EXERCISE OBJECTIVE
Copy out all lines of the records in which the word "Döşemeli" appears.

[Items listed in a dataset]
== Segment start ==
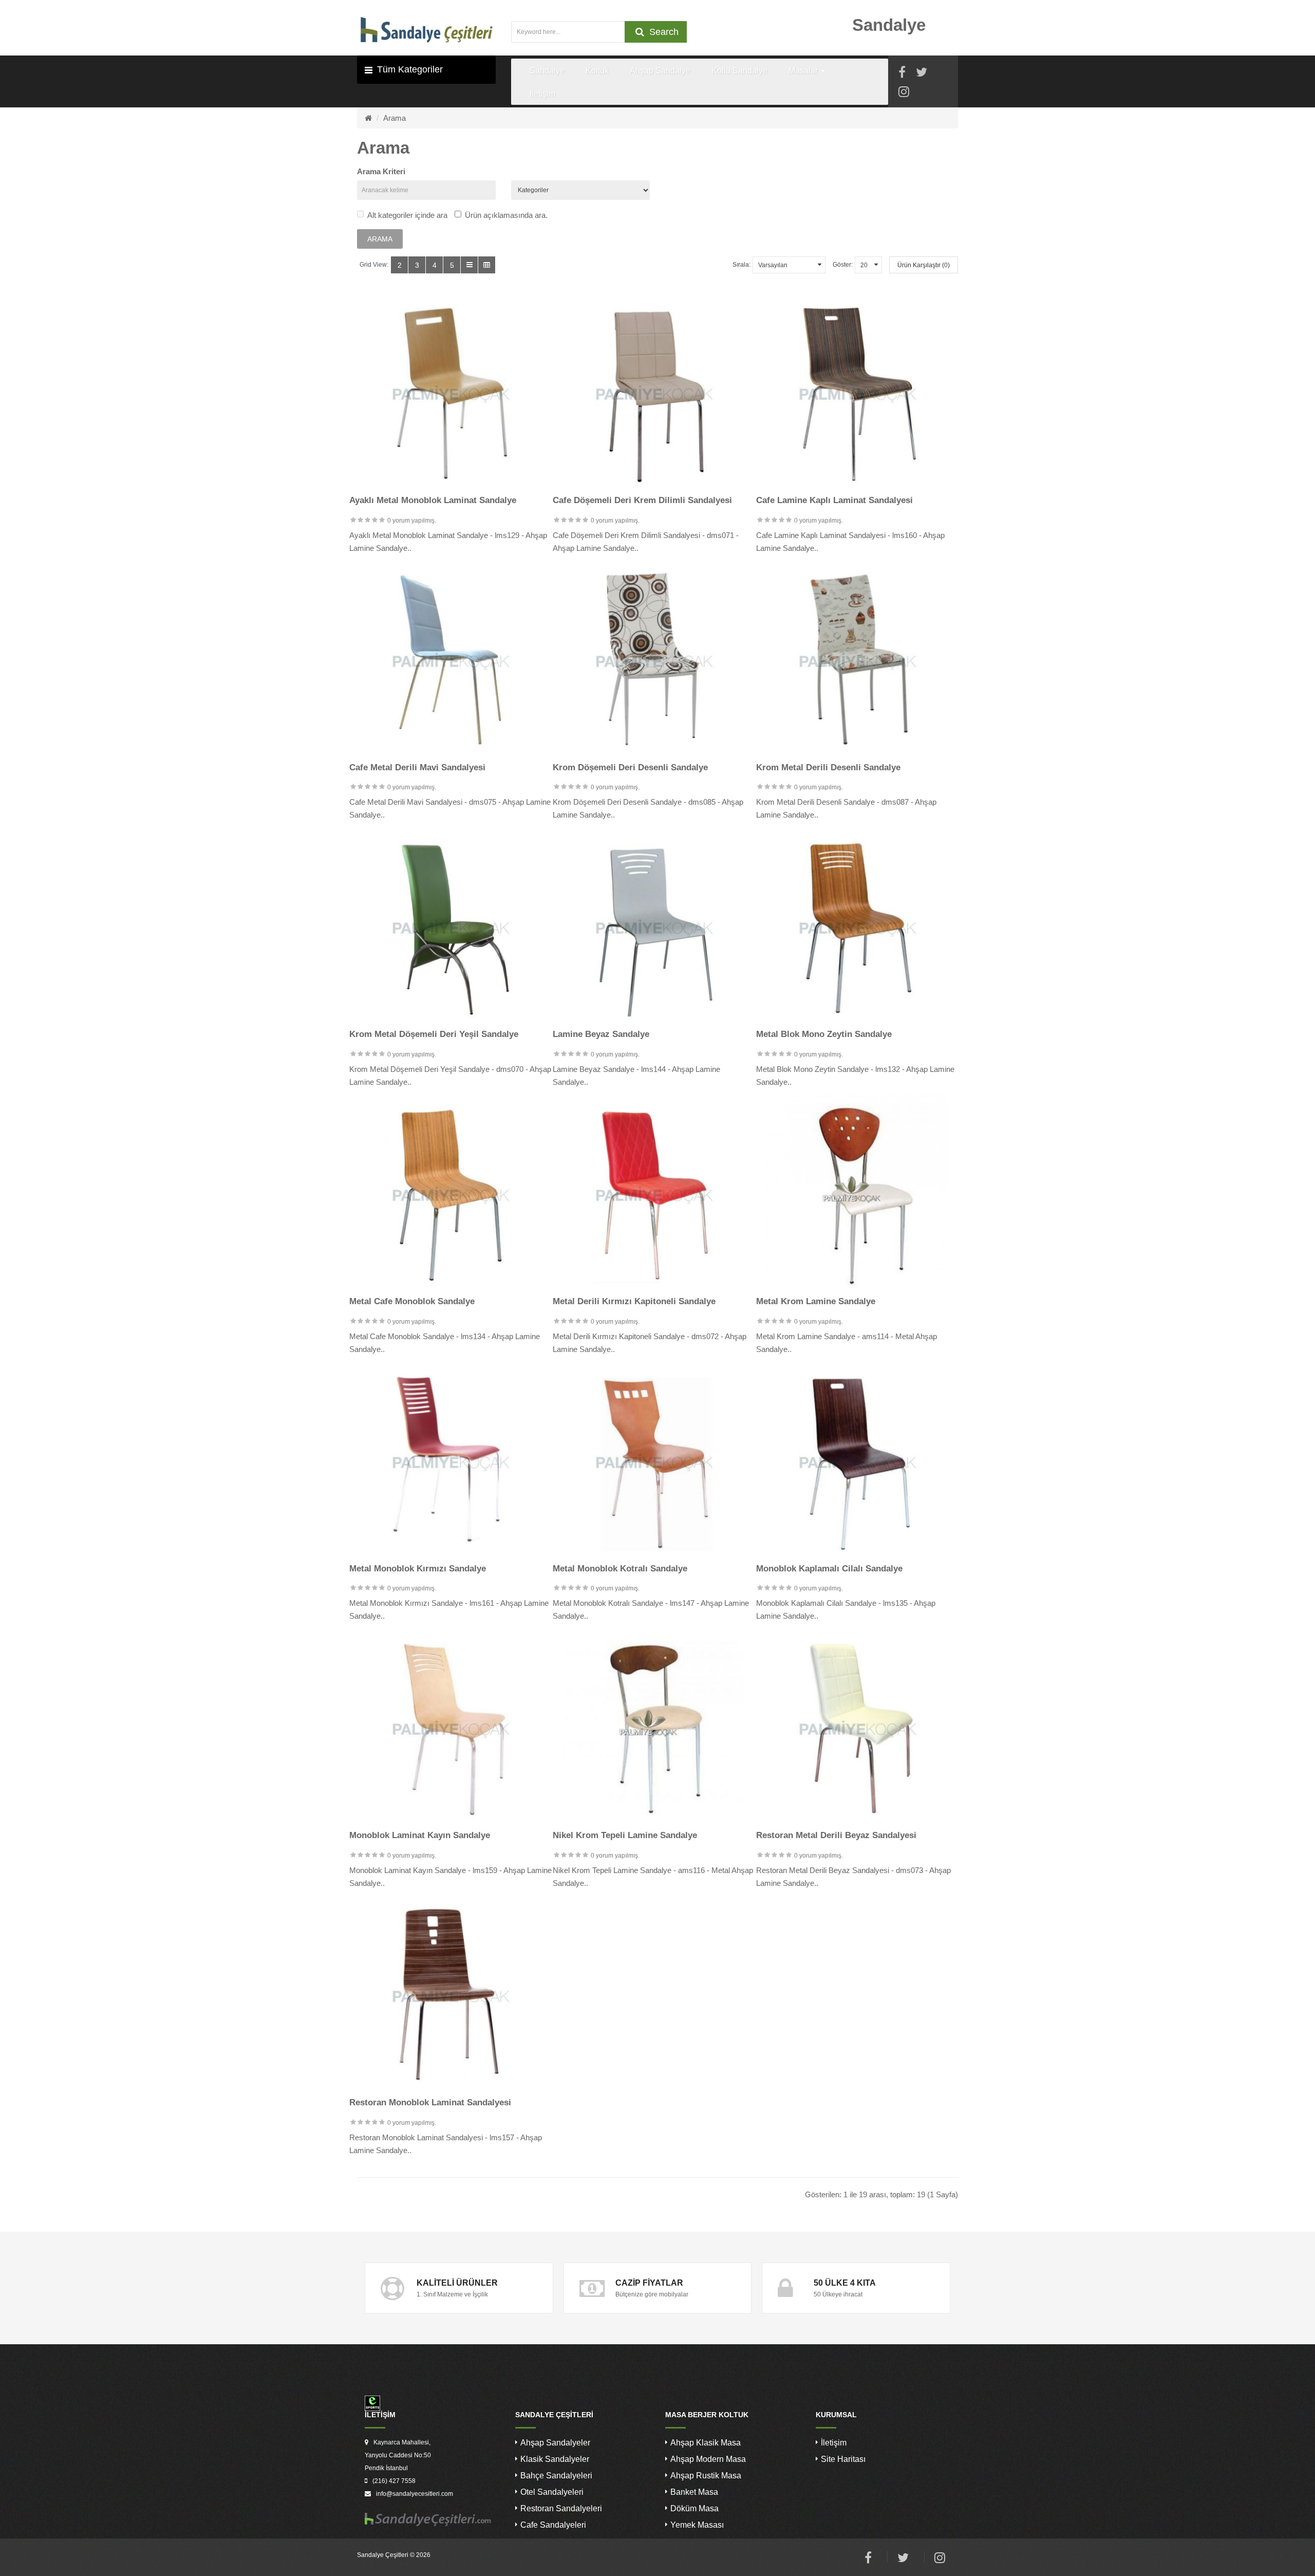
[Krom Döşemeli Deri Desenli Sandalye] (654, 661)
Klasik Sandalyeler (554, 2459)
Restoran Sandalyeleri (561, 2508)
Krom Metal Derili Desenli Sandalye (828, 767)
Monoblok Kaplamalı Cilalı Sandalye (829, 1568)
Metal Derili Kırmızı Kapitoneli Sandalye (634, 1301)
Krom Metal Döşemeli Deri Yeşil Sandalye (433, 1034)
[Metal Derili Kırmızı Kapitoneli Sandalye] (654, 1195)
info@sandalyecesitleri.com (414, 2493)
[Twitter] (921, 73)
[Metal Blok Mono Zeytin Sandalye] (858, 928)
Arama (394, 118)
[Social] (904, 93)
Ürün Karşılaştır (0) (923, 265)
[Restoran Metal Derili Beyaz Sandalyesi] (858, 1729)
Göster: (843, 264)
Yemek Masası (697, 2525)
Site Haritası (843, 2459)
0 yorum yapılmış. (411, 520)
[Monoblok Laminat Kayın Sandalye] (451, 1729)
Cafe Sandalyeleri (553, 2525)
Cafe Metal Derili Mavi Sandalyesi (417, 767)
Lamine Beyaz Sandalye (601, 1034)
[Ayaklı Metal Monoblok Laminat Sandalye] (451, 394)
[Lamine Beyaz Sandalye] (654, 928)
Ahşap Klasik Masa (705, 2442)
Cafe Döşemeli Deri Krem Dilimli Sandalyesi (642, 500)
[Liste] (469, 264)
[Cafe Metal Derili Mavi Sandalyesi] (451, 661)
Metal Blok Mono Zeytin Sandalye (824, 1034)
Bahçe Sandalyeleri (556, 2475)
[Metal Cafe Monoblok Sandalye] (451, 1195)
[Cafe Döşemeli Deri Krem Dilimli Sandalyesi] (654, 394)
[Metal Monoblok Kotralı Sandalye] (654, 1462)
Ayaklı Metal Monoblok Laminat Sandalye (432, 500)
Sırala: (741, 264)
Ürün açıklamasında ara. (506, 215)
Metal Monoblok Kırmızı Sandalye (417, 1568)
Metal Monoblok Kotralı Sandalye (620, 1568)
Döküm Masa (694, 2508)
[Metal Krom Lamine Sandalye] (858, 1195)
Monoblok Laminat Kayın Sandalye (419, 1835)
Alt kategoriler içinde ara (407, 215)
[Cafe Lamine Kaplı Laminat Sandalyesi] (858, 394)
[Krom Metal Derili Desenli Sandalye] (858, 661)
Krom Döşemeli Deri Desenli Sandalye (630, 767)
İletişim (834, 2442)
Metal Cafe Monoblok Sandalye (412, 1301)
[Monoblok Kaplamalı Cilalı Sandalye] (858, 1462)
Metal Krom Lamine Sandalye (815, 1301)
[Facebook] (902, 73)
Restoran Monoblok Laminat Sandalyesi (430, 2102)
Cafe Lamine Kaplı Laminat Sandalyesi (834, 500)
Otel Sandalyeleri (552, 2492)
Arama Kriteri (381, 171)
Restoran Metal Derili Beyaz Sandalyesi (836, 1835)
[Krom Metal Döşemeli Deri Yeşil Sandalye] (451, 928)
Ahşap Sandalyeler (555, 2442)
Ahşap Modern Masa (708, 2459)
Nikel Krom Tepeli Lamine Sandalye (625, 1835)
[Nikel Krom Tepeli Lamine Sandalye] (654, 1729)
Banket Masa (694, 2492)
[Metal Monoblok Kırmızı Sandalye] (451, 1462)
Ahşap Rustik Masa (705, 2475)
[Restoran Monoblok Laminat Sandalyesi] (451, 1996)
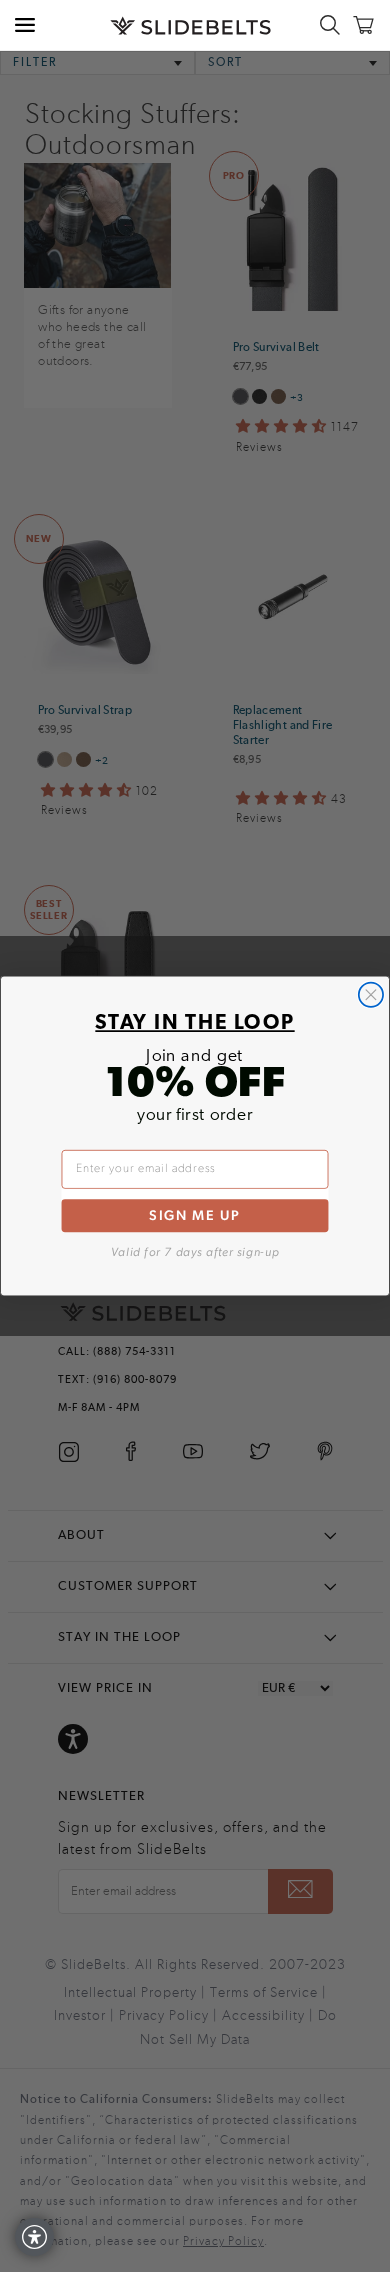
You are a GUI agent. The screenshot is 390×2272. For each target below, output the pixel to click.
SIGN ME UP (195, 1215)
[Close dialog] (371, 995)
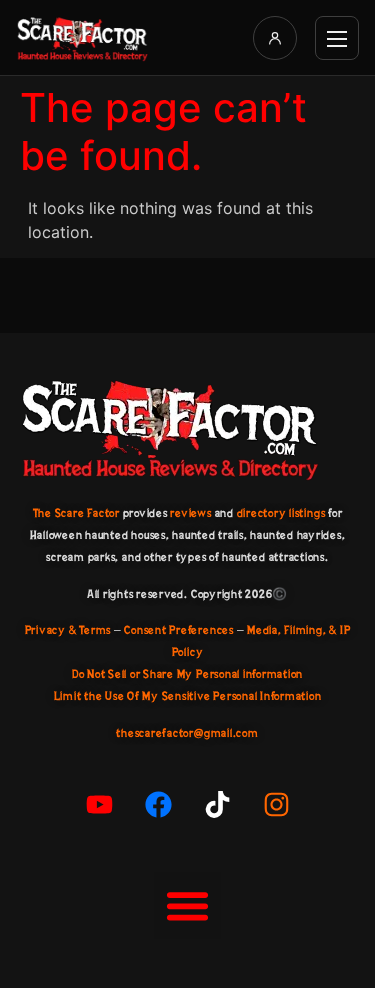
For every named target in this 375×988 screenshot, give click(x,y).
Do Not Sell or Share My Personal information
== Segment end ==
FINAL ANSWER
[Krom Döşemeli Deri Desenli Sandalye] (654, 661)
Krom Metal Döşemeli Deri Yeşil Sandalye (433, 1034)
Cafe Döşemeli Deri Krem Dilimli Sandalyesi (642, 500)
[Cafe Döşemeli Deri Krem Dilimli Sandalyesi] (654, 394)
Krom Döşemeli Deri Desenli Sandalye (630, 767)
[Krom Metal Döşemeli Deri Yeşil Sandalye] (451, 928)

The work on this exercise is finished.